Market data rivals battle for share of wallet as terminal sales wilt

Market data rivals battle for share of wallet as terminal sales wilt

In an unprecedented announcement, Bloomberg has admitted to a fall in terminal numbers, revealing a four per cent drop from November last year. The statement was released late Tuesday, the day before the publication of second quarter 2009 results from Thomson Reuters, which highlight the positive outlook in the diversified vendor's non-financial services professional division.

For the fixed income market the Bloomberg terminal has long been a required market data expense.
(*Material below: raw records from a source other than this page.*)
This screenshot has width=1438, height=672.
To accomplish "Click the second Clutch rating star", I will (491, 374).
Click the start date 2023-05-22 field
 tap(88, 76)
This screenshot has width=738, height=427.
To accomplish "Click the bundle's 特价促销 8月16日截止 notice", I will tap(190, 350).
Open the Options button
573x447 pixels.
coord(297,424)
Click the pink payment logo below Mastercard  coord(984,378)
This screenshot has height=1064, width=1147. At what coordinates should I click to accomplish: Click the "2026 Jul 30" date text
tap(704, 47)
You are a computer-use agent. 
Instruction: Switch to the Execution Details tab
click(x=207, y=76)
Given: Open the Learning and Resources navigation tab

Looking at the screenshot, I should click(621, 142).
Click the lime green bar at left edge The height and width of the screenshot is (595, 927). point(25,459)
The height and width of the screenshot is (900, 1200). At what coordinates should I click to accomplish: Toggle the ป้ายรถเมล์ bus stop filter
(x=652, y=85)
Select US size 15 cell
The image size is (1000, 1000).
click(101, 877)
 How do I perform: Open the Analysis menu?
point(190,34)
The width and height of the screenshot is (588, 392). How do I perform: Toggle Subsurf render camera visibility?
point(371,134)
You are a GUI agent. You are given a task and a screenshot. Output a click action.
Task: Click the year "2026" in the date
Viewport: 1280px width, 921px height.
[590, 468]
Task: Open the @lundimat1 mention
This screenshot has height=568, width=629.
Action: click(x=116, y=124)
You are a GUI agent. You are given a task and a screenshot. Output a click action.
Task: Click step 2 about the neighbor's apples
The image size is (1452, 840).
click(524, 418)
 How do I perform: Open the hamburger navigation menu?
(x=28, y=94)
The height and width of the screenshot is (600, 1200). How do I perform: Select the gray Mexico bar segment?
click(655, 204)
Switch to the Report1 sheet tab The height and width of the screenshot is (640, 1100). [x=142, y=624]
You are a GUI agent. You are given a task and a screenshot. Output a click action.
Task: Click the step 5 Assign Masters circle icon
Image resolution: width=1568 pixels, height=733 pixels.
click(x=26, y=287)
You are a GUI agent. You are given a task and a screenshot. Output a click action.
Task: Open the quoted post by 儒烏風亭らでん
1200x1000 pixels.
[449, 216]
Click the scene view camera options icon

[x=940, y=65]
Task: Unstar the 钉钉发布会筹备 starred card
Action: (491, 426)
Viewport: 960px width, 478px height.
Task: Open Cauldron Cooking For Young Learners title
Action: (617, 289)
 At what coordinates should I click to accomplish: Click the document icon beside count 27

However, in the current economic environment many banks, in an effort to reduce costs, have been systematically routing out unused, redundant, or not-exactly-required, expensive Bloomberg Terminals.

There is a cottage industry of third party services which offer banks software to monitor the network specifically for unused Bloomberg data. This March, Societe Generale signed an agreement with Nyse Technologies to use its Data Access and Reporting Tools (Dart) Usage Analysis for Bloomberg terminals as part of its market data cost reduction programme.

Bloomberg told the Financial Times that its total terminal numbers fell by 11,470, or four per cent from a peak last November of 268,800. Sales of the black screens had been growing at 25,000-30,000 a year. The fall in terminal numbers has caused Bloomberg to make one-off payments to staff whose pay packages would otherwise have come in more than 20 per cent below expectations. The certificates it gives employees in place of share options, are valued by the rises and falls with net terminal installations.

The FT reports that in a presentation to employees yesterday, Bloomberg blamed "removals" by large firms for the fall in terminal numbers. However, the vendor also said the losses were offset by strong order flow from "tier two and tier three broker-dealers" and smaller hedge fund start-ups.

For the past few years Bloomberg has been fighting the conception that the Terminal is merely for use by bond traders; fielding account managers to train bank customers in the full line up of functions and instruments available within the Bloomberg system. The vendor has been using that same strategy to fight against removals in the name of cost cutting.

Bloomberg also said at the employee presentation that revenues over the past 12 months have risen, from $5.8 billion to $6.2 billion. This might be a result of the long subscription times required of Bloomberg clients.

Meanwhile, Thomson Reuters posted $3.3 billion in revenue for ongoing businesses across the group for the three months ending June 30, 2009.
 
However, while Thomson Reuters Professional Division, consisting of legal, tax & accounting and healthcare & science posted positive results, the core markets division showed a seven per cent decline. The division, which consists of sales & trading, investment & advisory, enterprise and media, reported revenue of $1.9 billion for the three months ending 30 June, 2009, down from the $2.1 billion posted in the year earlier period.
 
Despite the drop in overall revenue, Thomson Reuters enterprise division rose seven per cent against strong results from a year ago, when organic revenues grew 14%. Enterprise sales continue to benefit from strong customer demand for reference data, independently validated pricing services and data to automate front, middle, and back office applications.
 
Revenues for sales & trading decreased one per cent due to lower foreign exchange transaction volumes, a six per cent decline in recoveries and a drop-off in desktop sales, offset by growth in commodities & energy and Tradeweb.
 
Revenues for investment & advisory were unchanged for the quarter. However, the vendor reported a high demand for ThomsonOne.com among mid-sized and boutique investment banks.
 
CEO Tom Glocer comments: "Our revenues continued to grow in both the professional and markets divisions, which is a testament not only to the choice and balance of the markets in which we operate, but also the strength of our franchises in the challenging financial services and legal segments."